Reproduce every one of the following records word for word, with nothing changed.

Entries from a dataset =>
________________________________________
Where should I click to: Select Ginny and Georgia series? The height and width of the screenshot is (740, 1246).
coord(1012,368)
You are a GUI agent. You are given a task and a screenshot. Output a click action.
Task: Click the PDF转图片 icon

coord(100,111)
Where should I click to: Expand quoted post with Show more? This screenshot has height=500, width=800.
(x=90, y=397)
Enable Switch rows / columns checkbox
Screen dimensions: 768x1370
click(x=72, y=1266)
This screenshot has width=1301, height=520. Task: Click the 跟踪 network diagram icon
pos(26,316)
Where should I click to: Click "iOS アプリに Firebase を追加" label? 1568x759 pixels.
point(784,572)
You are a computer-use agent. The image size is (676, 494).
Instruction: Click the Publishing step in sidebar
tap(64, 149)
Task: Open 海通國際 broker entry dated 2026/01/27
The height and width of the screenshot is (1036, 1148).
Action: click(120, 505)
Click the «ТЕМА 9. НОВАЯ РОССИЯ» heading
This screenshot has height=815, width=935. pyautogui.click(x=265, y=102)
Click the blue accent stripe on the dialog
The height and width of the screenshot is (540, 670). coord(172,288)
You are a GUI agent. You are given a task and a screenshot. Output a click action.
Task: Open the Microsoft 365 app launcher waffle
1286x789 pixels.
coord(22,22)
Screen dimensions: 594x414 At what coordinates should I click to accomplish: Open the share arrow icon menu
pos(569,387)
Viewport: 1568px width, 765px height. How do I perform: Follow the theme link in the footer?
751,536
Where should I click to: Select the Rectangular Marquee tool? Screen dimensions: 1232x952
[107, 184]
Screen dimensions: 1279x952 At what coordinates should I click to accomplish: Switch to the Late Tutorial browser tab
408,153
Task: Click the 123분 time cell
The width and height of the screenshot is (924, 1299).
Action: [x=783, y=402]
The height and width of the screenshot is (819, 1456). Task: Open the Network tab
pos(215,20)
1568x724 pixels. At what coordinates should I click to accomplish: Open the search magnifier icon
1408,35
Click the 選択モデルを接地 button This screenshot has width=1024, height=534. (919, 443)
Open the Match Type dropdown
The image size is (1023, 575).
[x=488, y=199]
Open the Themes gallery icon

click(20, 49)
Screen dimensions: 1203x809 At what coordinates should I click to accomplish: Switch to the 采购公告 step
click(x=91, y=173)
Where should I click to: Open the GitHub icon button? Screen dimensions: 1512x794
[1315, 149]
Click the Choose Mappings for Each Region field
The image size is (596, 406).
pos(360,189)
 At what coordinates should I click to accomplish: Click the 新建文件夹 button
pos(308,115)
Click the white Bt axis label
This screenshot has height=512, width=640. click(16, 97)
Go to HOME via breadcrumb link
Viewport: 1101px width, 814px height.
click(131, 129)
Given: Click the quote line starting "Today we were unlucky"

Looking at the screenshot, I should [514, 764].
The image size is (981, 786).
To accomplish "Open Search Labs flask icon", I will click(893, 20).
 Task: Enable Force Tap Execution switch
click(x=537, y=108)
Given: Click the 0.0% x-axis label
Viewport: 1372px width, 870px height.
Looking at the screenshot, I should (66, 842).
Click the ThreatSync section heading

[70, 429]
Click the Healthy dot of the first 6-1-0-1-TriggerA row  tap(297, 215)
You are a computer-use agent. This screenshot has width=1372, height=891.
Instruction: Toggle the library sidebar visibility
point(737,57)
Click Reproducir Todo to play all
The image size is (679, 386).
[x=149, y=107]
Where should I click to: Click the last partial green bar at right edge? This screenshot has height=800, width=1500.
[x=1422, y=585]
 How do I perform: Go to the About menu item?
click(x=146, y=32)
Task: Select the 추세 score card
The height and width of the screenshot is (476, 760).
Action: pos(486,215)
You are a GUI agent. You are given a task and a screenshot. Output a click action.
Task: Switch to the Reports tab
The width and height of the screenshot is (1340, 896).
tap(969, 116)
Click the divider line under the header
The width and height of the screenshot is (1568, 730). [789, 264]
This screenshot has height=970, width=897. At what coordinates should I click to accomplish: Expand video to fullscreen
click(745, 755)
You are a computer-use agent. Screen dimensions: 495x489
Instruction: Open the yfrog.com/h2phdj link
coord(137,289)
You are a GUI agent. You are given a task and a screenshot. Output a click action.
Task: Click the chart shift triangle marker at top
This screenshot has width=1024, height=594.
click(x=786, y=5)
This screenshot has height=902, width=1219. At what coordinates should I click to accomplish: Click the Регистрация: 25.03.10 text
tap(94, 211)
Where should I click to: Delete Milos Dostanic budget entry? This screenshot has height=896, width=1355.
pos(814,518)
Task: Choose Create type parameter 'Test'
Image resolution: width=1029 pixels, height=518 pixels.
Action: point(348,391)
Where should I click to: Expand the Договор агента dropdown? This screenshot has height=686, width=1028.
________________________________________
Exercise response =>
Where should I click to: Select Ginny and Georgia series? The height and width of the screenshot is (740, 1246).
coord(1012,368)
You are a GUI agent. You are given a task and a screenshot. Output a click action.
Task: Click the PDF转图片 icon

coord(100,111)
Where should I click to: Expand quoted post with Show more? This screenshot has height=500, width=800.
(x=90, y=397)
Enable Switch rows / columns checkbox
Screen dimensions: 768x1370
click(x=72, y=1266)
This screenshot has width=1301, height=520. Task: Click the 跟踪 network diagram icon
pos(26,316)
Where should I click to: Click "iOS アプリに Firebase を追加" label? 1568x759 pixels.
point(784,572)
You are a computer-use agent. The image size is (676, 494).
Instruction: Click the Publishing step in sidebar
tap(64, 149)
Task: Open 海通國際 broker entry dated 2026/01/27
The height and width of the screenshot is (1036, 1148).
Action: click(120, 505)
Click the «ТЕМА 9. НОВАЯ РОССИЯ» heading
This screenshot has height=815, width=935. pyautogui.click(x=265, y=102)
Click the blue accent stripe on the dialog
The height and width of the screenshot is (540, 670). coord(172,288)
You are a GUI agent. You are given a task and a screenshot. Output a click action.
Task: Open the Microsoft 365 app launcher waffle
1286x789 pixels.
coord(22,22)
Screen dimensions: 594x414 At what coordinates should I click to accomplish: Open the share arrow icon menu
pos(569,387)
Viewport: 1568px width, 765px height. How do I perform: Follow the theme link in the footer?
751,536
Where should I click to: Select the Rectangular Marquee tool? Screen dimensions: 1232x952
[107, 184]
Screen dimensions: 1279x952 At what coordinates should I click to accomplish: Switch to the Late Tutorial browser tab
408,153
Task: Click the 123분 time cell
The width and height of the screenshot is (924, 1299).
Action: [x=783, y=402]
The height and width of the screenshot is (819, 1456). Task: Open the Network tab
pos(215,20)
1568x724 pixels. At what coordinates should I click to accomplish: Open the search magnifier icon
1408,35
Click the 選択モデルを接地 button This screenshot has width=1024, height=534. (919, 443)
Open the Match Type dropdown
The image size is (1023, 575).
[x=488, y=199]
Open the Themes gallery icon

click(20, 49)
Screen dimensions: 1203x809 At what coordinates should I click to accomplish: Switch to the 采购公告 step
click(x=91, y=173)
Where should I click to: Open the GitHub icon button? Screen dimensions: 1512x794
[1315, 149]
Click the Choose Mappings for Each Region field
The image size is (596, 406).
pos(360,189)
 At what coordinates should I click to accomplish: Click the 新建文件夹 button
pos(308,115)
Click the white Bt axis label
This screenshot has height=512, width=640. click(16, 97)
Go to HOME via breadcrumb link
Viewport: 1101px width, 814px height.
click(131, 129)
Given: Click the quote line starting "Today we were unlucky"

Looking at the screenshot, I should [514, 764].
The image size is (981, 786).
To accomplish "Open Search Labs flask icon", I will click(893, 20).
 Task: Enable Force Tap Execution switch
click(x=537, y=108)
Given: Click the 0.0% x-axis label
Viewport: 1372px width, 870px height.
Looking at the screenshot, I should (66, 842).
Click the ThreatSync section heading

[70, 429]
Click the Healthy dot of the first 6-1-0-1-TriggerA row  tap(297, 215)
You are a computer-use agent. This screenshot has width=1372, height=891.
Instruction: Toggle the library sidebar visibility
point(737,57)
Click Reproducir Todo to play all
The image size is (679, 386).
[x=149, y=107]
Where should I click to: Click the last partial green bar at right edge? This screenshot has height=800, width=1500.
[x=1422, y=585]
 How do I perform: Go to the About menu item?
click(x=146, y=32)
Task: Select the 추세 score card
The height and width of the screenshot is (476, 760).
Action: pos(486,215)
You are a GUI agent. You are given a task and a screenshot. Output a click action.
Task: Switch to the Reports tab
The width and height of the screenshot is (1340, 896).
tap(969, 116)
Click the divider line under the header
The width and height of the screenshot is (1568, 730). [789, 264]
This screenshot has height=970, width=897. At what coordinates should I click to accomplish: Expand video to fullscreen
click(745, 755)
You are a computer-use agent. Screen dimensions: 495x489
Instruction: Open the yfrog.com/h2phdj link
coord(137,289)
You are a GUI agent. You are given a task and a screenshot. Output a click action.
Task: Click the chart shift triangle marker at top
This screenshot has width=1024, height=594.
click(x=786, y=5)
This screenshot has height=902, width=1219. At what coordinates should I click to accomplish: Click the Регистрация: 25.03.10 text
tap(94, 211)
Where should I click to: Delete Milos Dostanic budget entry? This screenshot has height=896, width=1355.
pos(814,518)
Task: Choose Create type parameter 'Test'
Image resolution: width=1029 pixels, height=518 pixels.
Action: point(348,391)
Where should I click to: Expand the Договор агента dropdown? This screenshot has height=686, width=1028.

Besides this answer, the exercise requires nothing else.